WORK INSTRUCTIONS: Could you output the complete listing given below exactly?

=== Section Start ===

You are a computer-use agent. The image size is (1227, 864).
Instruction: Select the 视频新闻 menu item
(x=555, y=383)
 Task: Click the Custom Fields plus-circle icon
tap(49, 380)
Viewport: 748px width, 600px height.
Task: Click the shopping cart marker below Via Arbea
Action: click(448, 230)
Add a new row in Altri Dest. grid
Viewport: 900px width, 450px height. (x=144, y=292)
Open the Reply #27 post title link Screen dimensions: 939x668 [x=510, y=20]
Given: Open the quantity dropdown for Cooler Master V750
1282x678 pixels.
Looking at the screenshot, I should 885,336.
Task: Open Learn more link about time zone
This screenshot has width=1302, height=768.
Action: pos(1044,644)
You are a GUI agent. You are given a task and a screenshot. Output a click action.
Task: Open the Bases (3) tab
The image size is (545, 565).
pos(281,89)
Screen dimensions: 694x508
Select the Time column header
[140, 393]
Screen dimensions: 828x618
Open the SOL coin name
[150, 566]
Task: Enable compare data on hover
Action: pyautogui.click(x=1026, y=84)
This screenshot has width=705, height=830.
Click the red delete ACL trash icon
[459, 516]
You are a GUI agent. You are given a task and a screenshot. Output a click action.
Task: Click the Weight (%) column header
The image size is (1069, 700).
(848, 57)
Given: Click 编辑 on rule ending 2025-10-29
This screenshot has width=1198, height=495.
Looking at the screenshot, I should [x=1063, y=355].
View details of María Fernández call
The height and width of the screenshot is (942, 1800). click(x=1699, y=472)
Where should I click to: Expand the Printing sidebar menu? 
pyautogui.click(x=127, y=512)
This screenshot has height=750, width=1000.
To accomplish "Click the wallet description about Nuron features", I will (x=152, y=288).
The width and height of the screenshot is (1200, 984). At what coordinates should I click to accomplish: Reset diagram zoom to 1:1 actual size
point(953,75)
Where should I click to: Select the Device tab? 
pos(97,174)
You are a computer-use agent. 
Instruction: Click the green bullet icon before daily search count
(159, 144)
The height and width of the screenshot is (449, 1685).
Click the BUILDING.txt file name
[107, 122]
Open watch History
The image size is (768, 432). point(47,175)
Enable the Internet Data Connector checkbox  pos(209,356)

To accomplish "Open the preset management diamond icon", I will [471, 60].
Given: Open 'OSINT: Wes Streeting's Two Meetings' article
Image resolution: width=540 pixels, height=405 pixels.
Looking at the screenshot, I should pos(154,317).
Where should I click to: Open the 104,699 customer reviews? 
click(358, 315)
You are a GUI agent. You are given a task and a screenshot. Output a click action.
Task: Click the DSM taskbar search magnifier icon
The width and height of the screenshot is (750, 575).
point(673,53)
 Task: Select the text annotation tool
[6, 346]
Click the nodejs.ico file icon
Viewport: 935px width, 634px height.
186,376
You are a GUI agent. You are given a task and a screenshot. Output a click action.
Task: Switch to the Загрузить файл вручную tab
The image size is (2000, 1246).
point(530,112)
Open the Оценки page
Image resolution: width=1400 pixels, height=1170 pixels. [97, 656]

=== Section End ===

EXERCISE RESULT:
You are a computer-use agent. The image size is (1227, 864).
Instruction: Select the 视频新闻 menu item
(x=555, y=383)
 Task: Click the Custom Fields plus-circle icon
tap(49, 380)
Viewport: 748px width, 600px height.
Task: Click the shopping cart marker below Via Arbea
Action: click(448, 230)
Add a new row in Altri Dest. grid
Viewport: 900px width, 450px height. (x=144, y=292)
Open the Reply #27 post title link Screen dimensions: 939x668 [x=510, y=20]
Given: Open the quantity dropdown for Cooler Master V750
1282x678 pixels.
Looking at the screenshot, I should 885,336.
Task: Open Learn more link about time zone
This screenshot has width=1302, height=768.
Action: pos(1044,644)
You are a GUI agent. You are given a task and a screenshot. Output a click action.
Task: Open the Bases (3) tab
The image size is (545, 565).
pos(281,89)
Screen dimensions: 694x508
Select the Time column header
[140, 393]
Screen dimensions: 828x618
Open the SOL coin name
[150, 566]
Task: Enable compare data on hover
Action: pyautogui.click(x=1026, y=84)
This screenshot has width=705, height=830.
Click the red delete ACL trash icon
[459, 516]
You are a GUI agent. You are given a task and a screenshot. Output a click action.
Task: Click the Weight (%) column header
The image size is (1069, 700).
(848, 57)
Given: Click 编辑 on rule ending 2025-10-29
This screenshot has width=1198, height=495.
Looking at the screenshot, I should [x=1063, y=355].
View details of María Fernández call
The height and width of the screenshot is (942, 1800). click(x=1699, y=472)
Where should I click to: Expand the Printing sidebar menu? 
pyautogui.click(x=127, y=512)
This screenshot has height=750, width=1000.
To accomplish "Click the wallet description about Nuron features", I will (x=152, y=288).
The width and height of the screenshot is (1200, 984). At what coordinates should I click to accomplish: Reset diagram zoom to 1:1 actual size
point(953,75)
Where should I click to: Select the Device tab? 
pos(97,174)
You are a computer-use agent. 
Instruction: Click the green bullet icon before daily search count
(159, 144)
The height and width of the screenshot is (449, 1685).
Click the BUILDING.txt file name
[107, 122]
Open watch History
The image size is (768, 432). point(47,175)
Enable the Internet Data Connector checkbox  pos(209,356)

To accomplish "Open the preset management diamond icon", I will [471, 60].
Given: Open 'OSINT: Wes Streeting's Two Meetings' article
Image resolution: width=540 pixels, height=405 pixels.
Looking at the screenshot, I should pos(154,317).
Where should I click to: Open the 104,699 customer reviews? 
click(358, 315)
You are a GUI agent. You are given a task and a screenshot. Output a click action.
Task: Click the DSM taskbar search magnifier icon
The width and height of the screenshot is (750, 575).
point(673,53)
 Task: Select the text annotation tool
[6, 346]
Click the nodejs.ico file icon
Viewport: 935px width, 634px height.
186,376
You are a GUI agent. You are given a task and a screenshot. Output a click action.
Task: Switch to the Загрузить файл вручную tab
The image size is (2000, 1246).
point(530,112)
Open the Оценки page
Image resolution: width=1400 pixels, height=1170 pixels. [97, 656]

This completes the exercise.